• EXTRACT TO READ
Moving clockwise around the board, the DRAM slots use alternate colors such that memory pairs use the same color. The slots use single side latches, making it easier to install memory while large GPUs are installed but users must make sure the memory is firmly in place. The slots here support up to 64GB total of DDR4 ECC un-buffered (for Xeons/i3 only) or non-ECC un-buffered (all).
Above the memory slots are a series of voltage read points, should a user need to find a true value rather than a software value. On the top right is the big red power button, flanked by a reset button and a BIOS switch button as well. Below this is the 24-pin ATX connector and two USB 3.0 headers powered by the nearby Renesas USB 3.0 hub. As this is a hub, bandwidth between the ports will be shared based on the upstream link of the Renesas chip.

• SOURCE MATERIAL
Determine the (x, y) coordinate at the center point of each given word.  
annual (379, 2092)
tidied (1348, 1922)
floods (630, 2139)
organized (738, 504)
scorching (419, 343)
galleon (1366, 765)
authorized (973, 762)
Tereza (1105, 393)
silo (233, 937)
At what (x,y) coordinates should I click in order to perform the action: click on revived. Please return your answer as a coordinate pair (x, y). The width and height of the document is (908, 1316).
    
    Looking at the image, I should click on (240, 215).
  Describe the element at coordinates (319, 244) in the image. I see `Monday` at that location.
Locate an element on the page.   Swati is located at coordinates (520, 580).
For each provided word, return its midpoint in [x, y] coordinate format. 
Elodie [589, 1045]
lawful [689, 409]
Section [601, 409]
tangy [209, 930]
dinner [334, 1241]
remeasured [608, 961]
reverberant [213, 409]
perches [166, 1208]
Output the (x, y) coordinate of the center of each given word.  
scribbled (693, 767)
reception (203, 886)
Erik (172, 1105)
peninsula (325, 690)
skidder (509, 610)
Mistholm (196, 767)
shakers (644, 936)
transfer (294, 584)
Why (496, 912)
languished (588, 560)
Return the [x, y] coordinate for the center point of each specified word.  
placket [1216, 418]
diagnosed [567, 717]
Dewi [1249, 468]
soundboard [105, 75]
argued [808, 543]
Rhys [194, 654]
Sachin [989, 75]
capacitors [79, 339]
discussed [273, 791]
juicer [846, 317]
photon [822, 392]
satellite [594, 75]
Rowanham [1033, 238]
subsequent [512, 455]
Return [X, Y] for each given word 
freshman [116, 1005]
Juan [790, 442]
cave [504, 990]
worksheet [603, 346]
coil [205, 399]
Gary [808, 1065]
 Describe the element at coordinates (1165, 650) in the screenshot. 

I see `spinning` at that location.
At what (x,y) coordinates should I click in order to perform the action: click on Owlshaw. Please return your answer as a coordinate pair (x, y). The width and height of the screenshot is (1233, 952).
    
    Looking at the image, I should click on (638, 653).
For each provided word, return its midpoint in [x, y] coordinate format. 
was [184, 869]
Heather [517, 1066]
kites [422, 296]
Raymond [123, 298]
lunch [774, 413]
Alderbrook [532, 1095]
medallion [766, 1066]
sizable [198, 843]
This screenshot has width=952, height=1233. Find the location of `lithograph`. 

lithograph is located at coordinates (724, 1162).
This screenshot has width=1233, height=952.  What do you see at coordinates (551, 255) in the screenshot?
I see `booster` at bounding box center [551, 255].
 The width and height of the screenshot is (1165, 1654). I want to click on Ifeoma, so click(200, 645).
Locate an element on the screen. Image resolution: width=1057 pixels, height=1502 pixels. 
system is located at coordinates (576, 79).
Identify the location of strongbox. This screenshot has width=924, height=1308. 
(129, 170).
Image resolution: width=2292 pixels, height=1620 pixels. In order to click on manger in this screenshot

• QUESTIONS
- A) Extract the passage of the motherboard description from "Moving clockwise around" up to and including "the Renesas chip.", copying it word for word.
- B) Write the next part of the motherboard description, starting right after its last sentence.

• EXPECTED RESULTS
- A)
Moving clockwise around the board, the DRAM slots use alternate colors such that memory pairs use the same color. The slots use single side latches, making it easier to install memory while large GPUs are installed but users must make sure the memory is firmly in place. The slots here support up to 64GB total of DDR4 ECC un-buffered (for Xeons/i3 only) or non-ECC un-buffered (all).
Above the memory slots are a series of voltage read points, should a user need to find a true value rather than a software value. On the top right is the big red power button, flanked by a reset button and a BIOS switch button as well. Below this is the 24-pin ATX connector and two USB 3.0 headers powered by the nearby Renesas USB 3.0 hub. As this is a hub, bandwidth between the ports will be shared based on the upstream link of the Renesas chip.

- B)
Beneath this is the large chipset heatsink, with the camouflage styling and the words 'Ultra Durable'. Next to this are the storage ports, with a total of eight SATA ports available along with three pairs having SATA Express support (and we've covered the futility of SATAe in 2016 before, many times, many many times) via the chipset. The other two SATA ports come via an ASMedia ASM1061 controller. On the storage front, the system also has two M.2 2280 slots supporting PCIe 3.0 x4 drives (not SATA) with RAID capabilities.
Moving to the bottom of the board, from right to left, we get the front panel header, one of the fan headers, a BIOS DIP switch, two USB 2.0 headers, a TPM header, a COM header, an LED header, the audio DIP switch, a Burr Brown OPA2134 operational amplifier for the audio header, and the audio header itself. This allows the front panel audio to support high impedance headphones.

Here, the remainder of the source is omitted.